Hashmark

Security

The shape of the stack, and what we do with your data.

Hashmark runs on self-hosted infrastructure we own. We do not sell, share, or rent your league data, your archive, or the contents of your generated recaps. The bar is the bar a serious newsroom holds itself to with sources — your data is not a product input for anyone outside this company.

Infrastructure

  • Database: Self-hosted Postgres 16 with pgvector, running on a dedicated Hetzner server (studio-db-us-east). Schema-isolated. Daily backups to encrypted off-host object storage.
  • Application: Next.js on Vercel for the product surface, with ingestion handled by a Cloudflare Worker forwarding to a Supabase Edge Function running on the same Hetzner host as the database.
  • Observability: Self-hosted Sentry and PostHog, on the same Hetzner box. No third-party analytics, no Google Analytics, no Meta Pixel, no Mixpanel.
  • Edge: Cloudflare in front of the marketing surface and the ingestion endpoint. WAF rules and rate limiting at the edge.

Authentication

Hashmark uses Discord OAuth as the primary identity provider, with app-managed sessions on our own infrastructure. We do not use a third-party identity broker. Session cookies are HTTP-only, Secure, SameSite=Lax, and signed with a key held in our secrets vault.

The Discord token we receive at sign-in is exchanged once for the user's account ID and avatar URL, and discarded. We do not store refresh tokens. We do not post to Discord on a user's behalf without an explicit, scoped grant from the league administrator.

Your franchise data

Companion App exports are received over TLS and written to the hashmark schema in our database. The data is yours. You can export it in full at any time from your account page. If you delete your account, we delete your franchise data inside 30 days, with the single exception of records subpoena-bound under US law (we have not received one).

The Playoff Vault has a database-level never-delete trigger that prevents accidental row deletion. The trigger raises a soul-aligned exception when fired. Cascade deletions from the league level are explicit and confirmed in product.

Generated content

Editorial recaps and synthesized college careers are generated using Anthropic Claude (Haiku 4.5, Sonnet 4.6, and Opus 4.7 depending on the surface). Anthropic processes the prompt and the response. Per Anthropic's API terms, your data is not used to train their models.

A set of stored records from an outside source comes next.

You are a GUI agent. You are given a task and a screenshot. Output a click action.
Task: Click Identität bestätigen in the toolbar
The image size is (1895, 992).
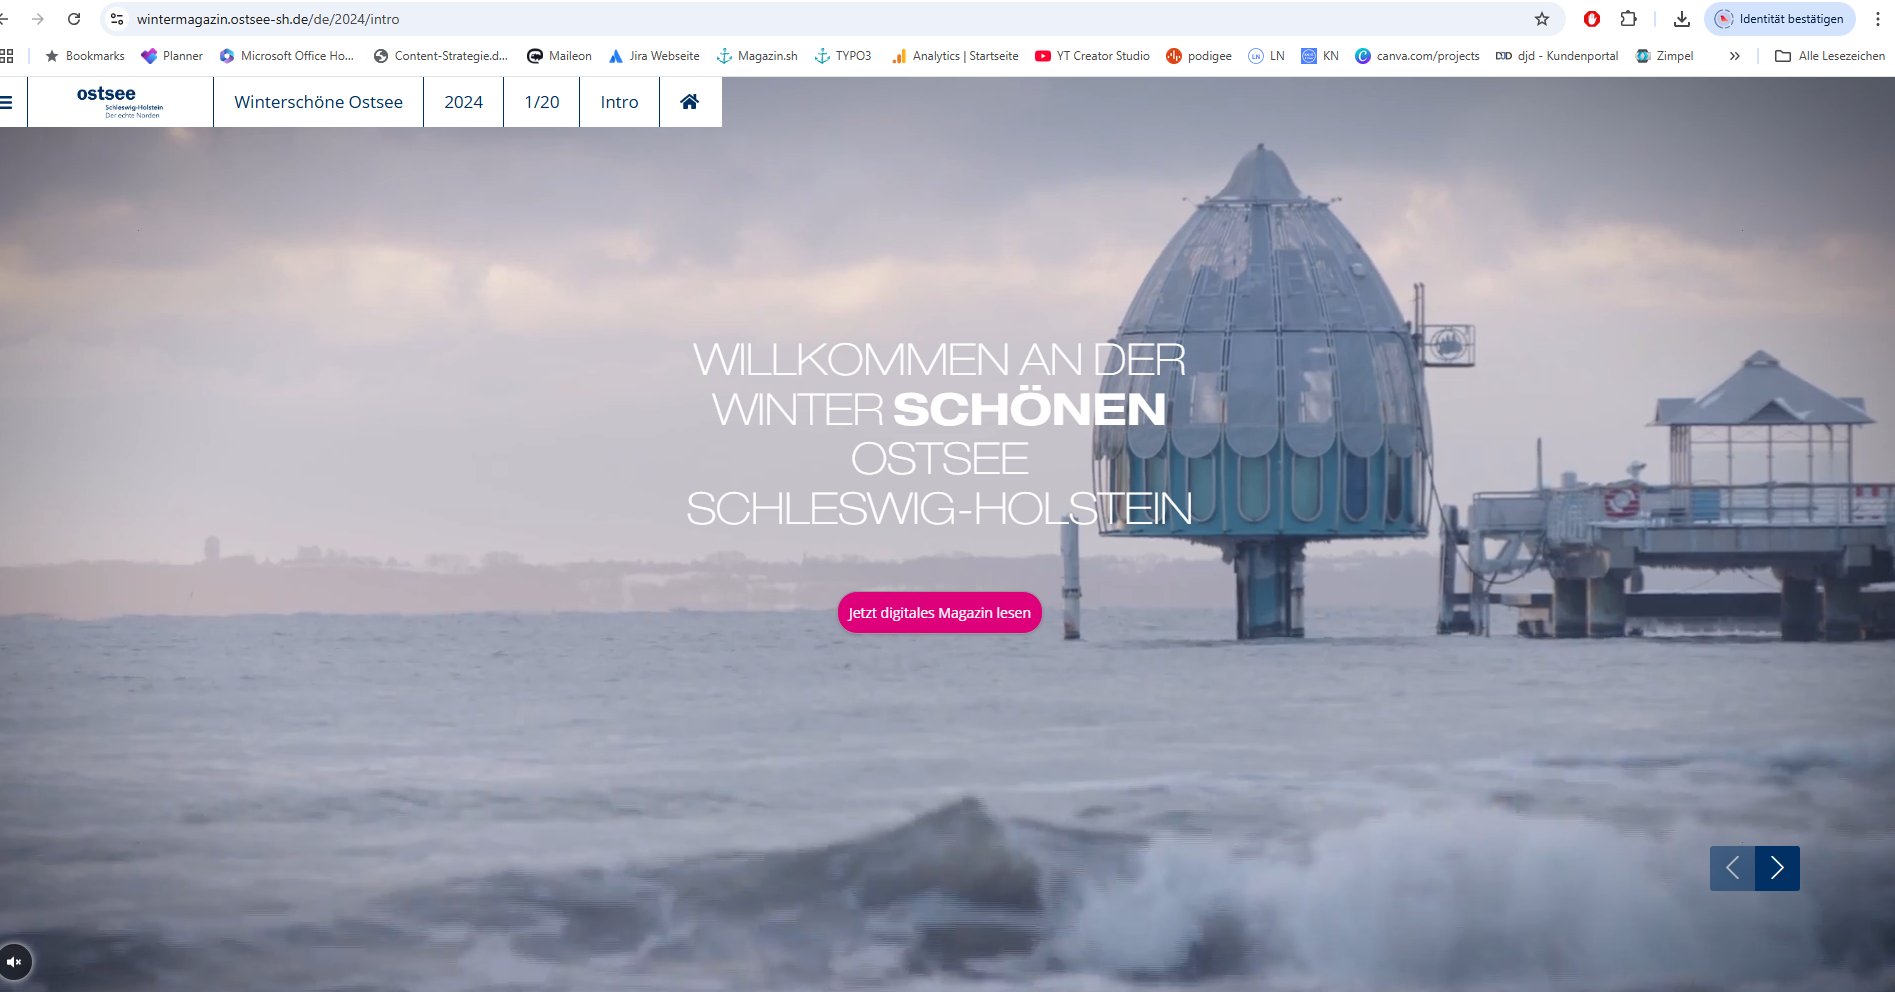point(1780,18)
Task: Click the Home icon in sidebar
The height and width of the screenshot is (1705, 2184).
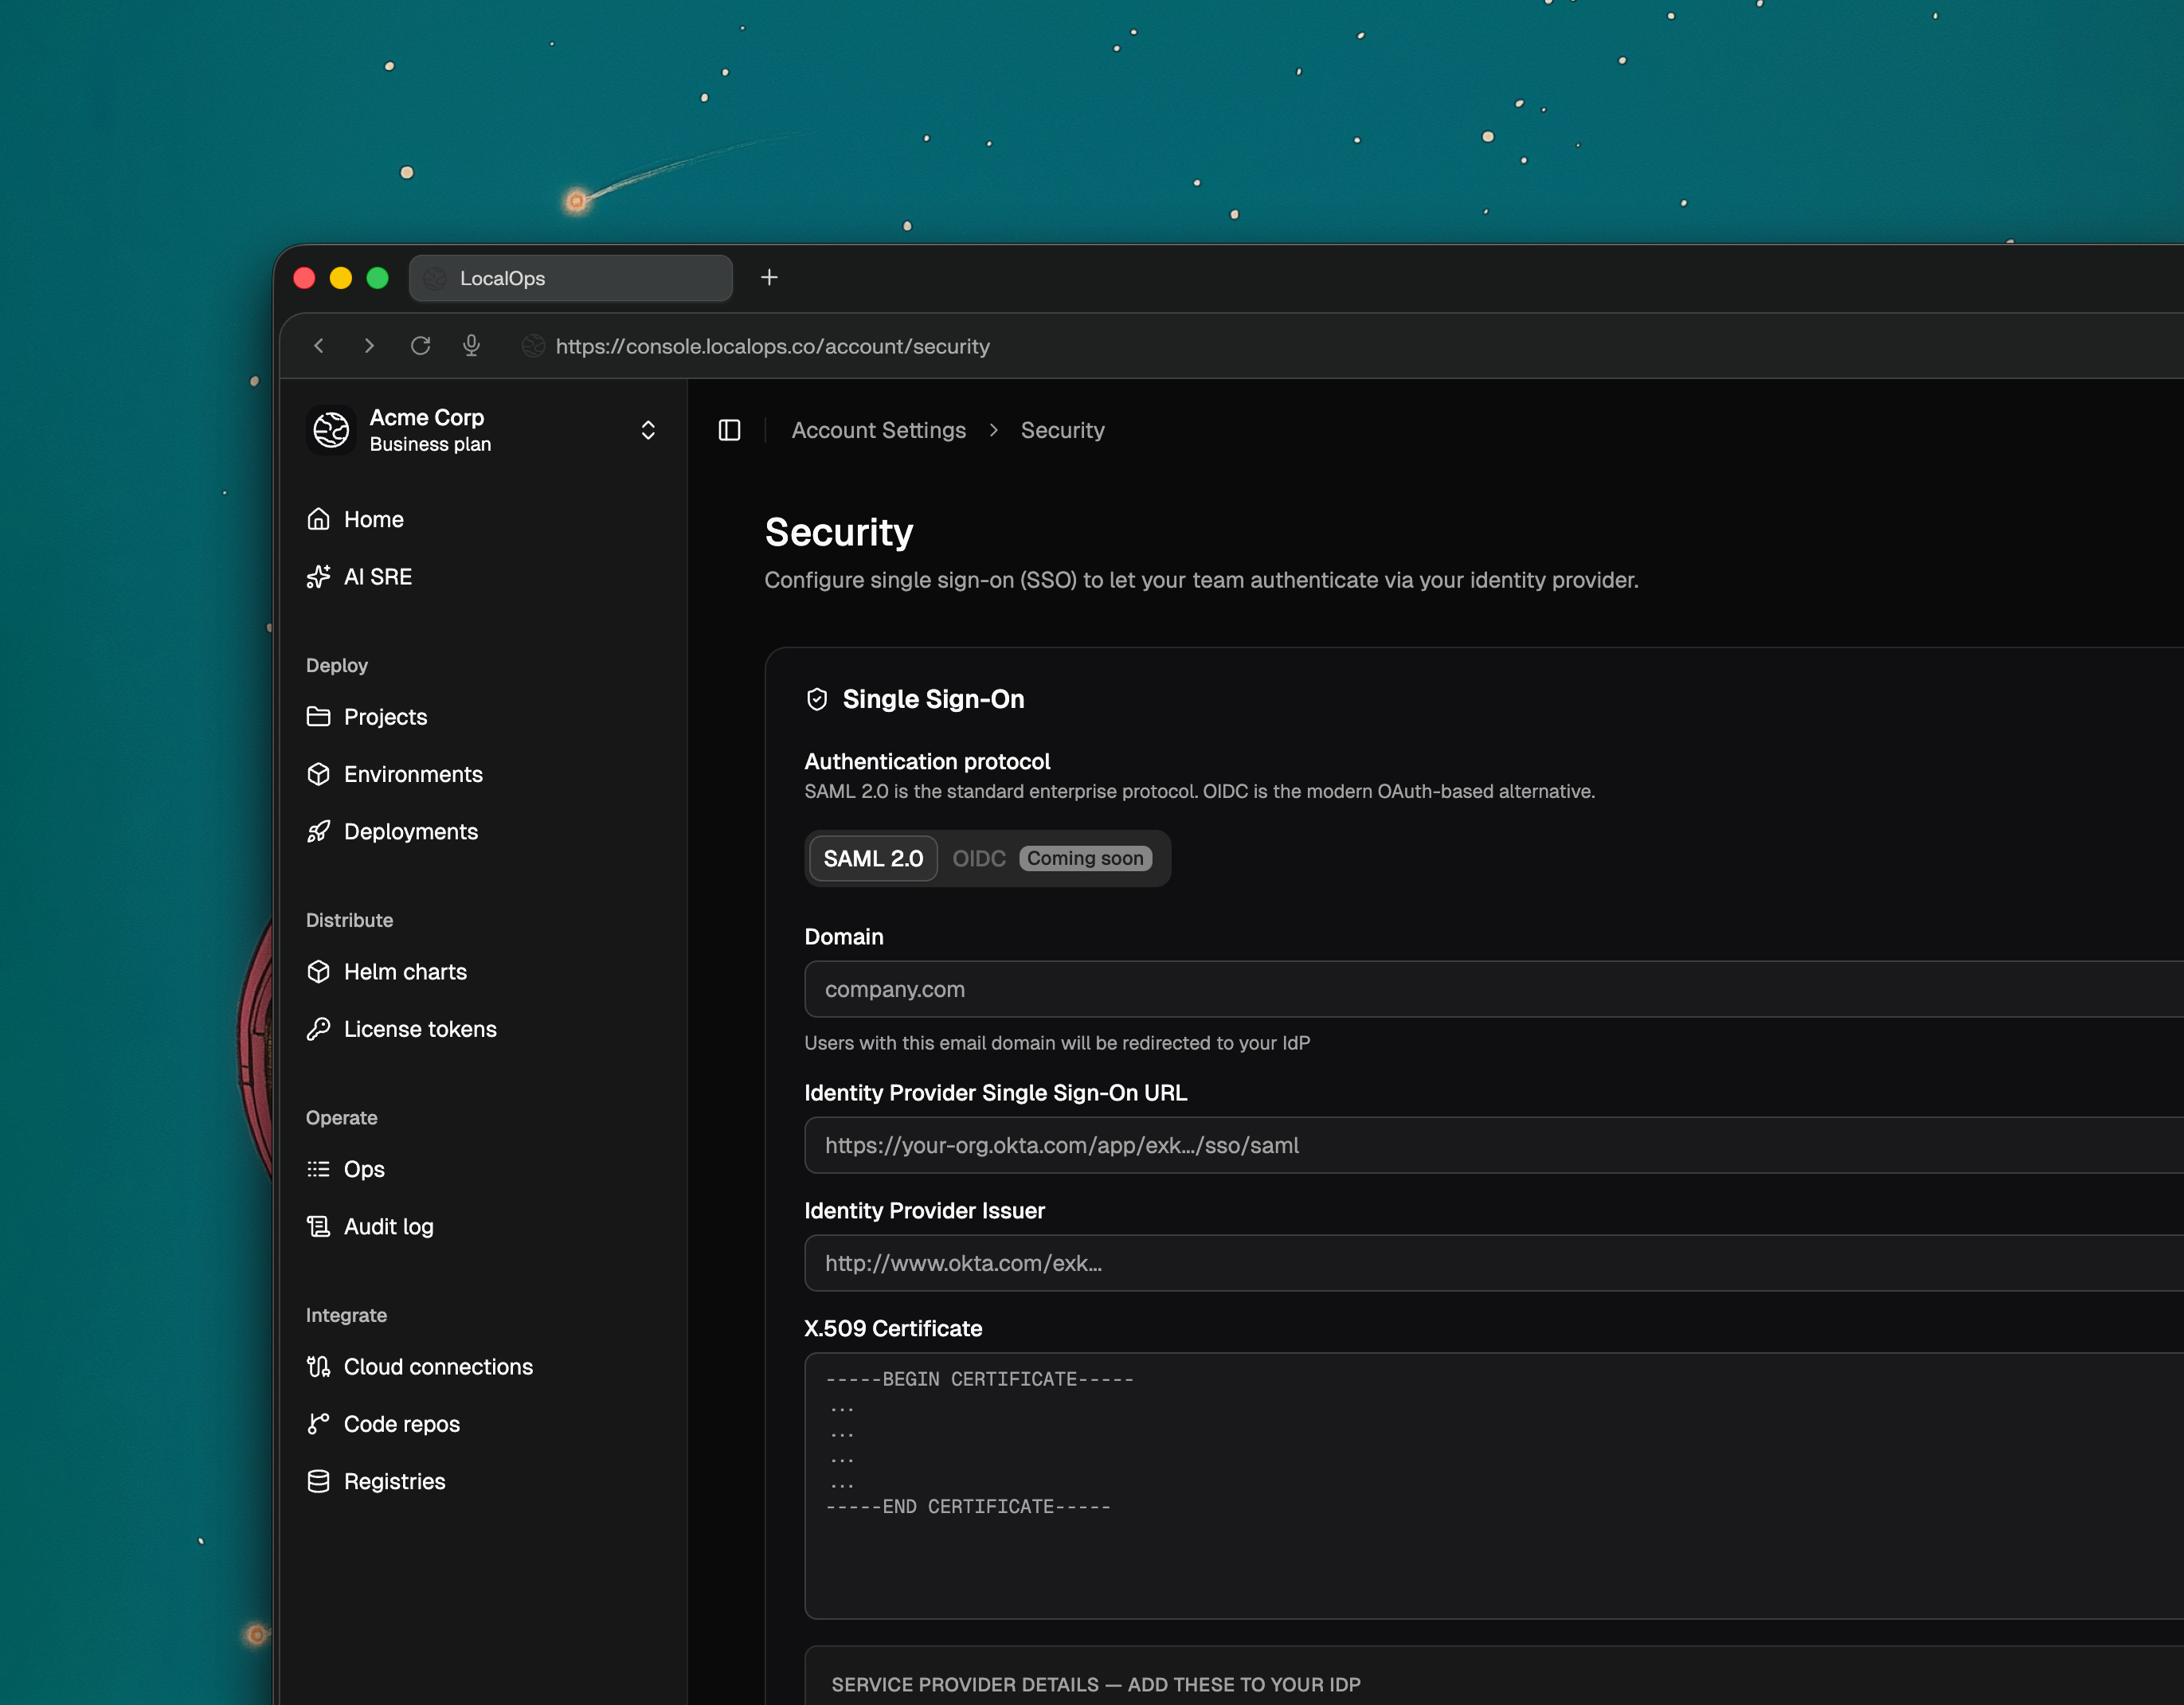Action: (x=318, y=519)
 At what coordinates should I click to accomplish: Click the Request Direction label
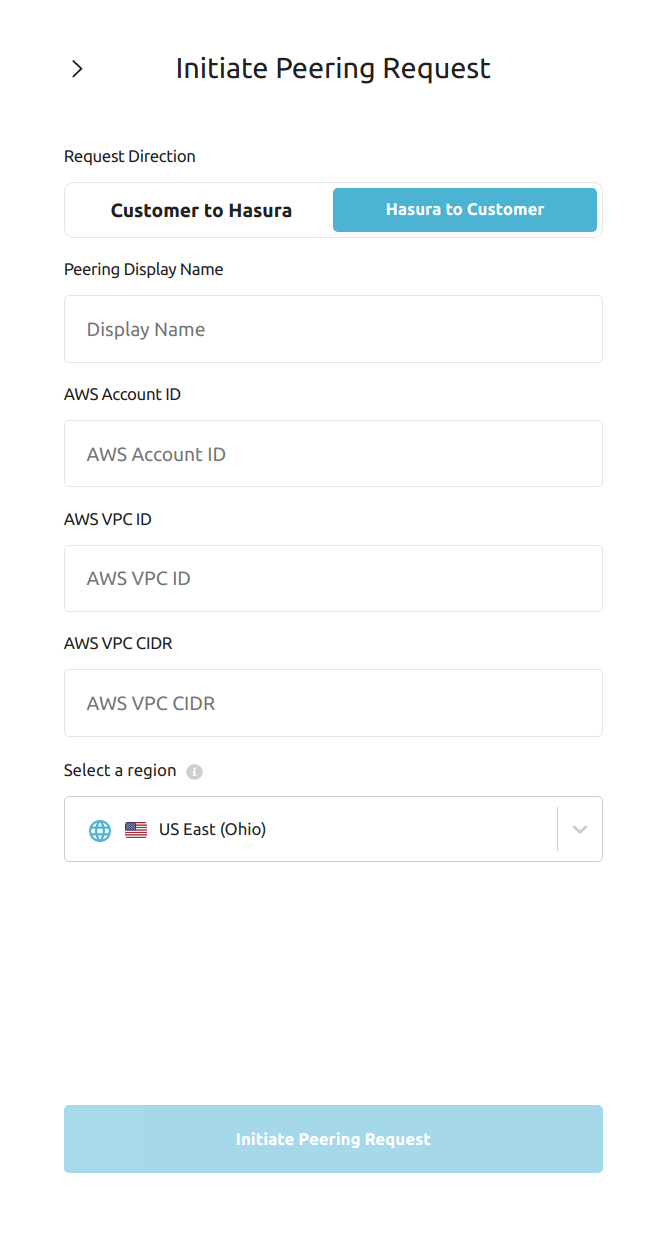[x=130, y=157]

Voice recaps are produced via ElevenLabs Turbo v2 from text we generate. Audio is stored in our own object storage; ElevenLabs receives the text and returns audio.

Payments

Stripe handles all card data. Hashmark never sees a card number, CVV, or expiration. We store the Stripe customer ID, subscription state, and billing email. Nothing else from the payment flow lands in our database.

Disclosure

If you find a vulnerability in Hashmark, write to [email protected]. We acknowledge inside 48 hours. Responsible disclosure follows. We do not run a paid bounty program at this stage; we maintain an acknowledgment page in the product once we ship one.

Compliance

Hashmark is operated by VaultSpark Studios LLC, a US-registered company. We comply with the CCPA, the GDPR for EU users, and applicable US privacy laws. A formal DPA is available for Studio-tier customers on request.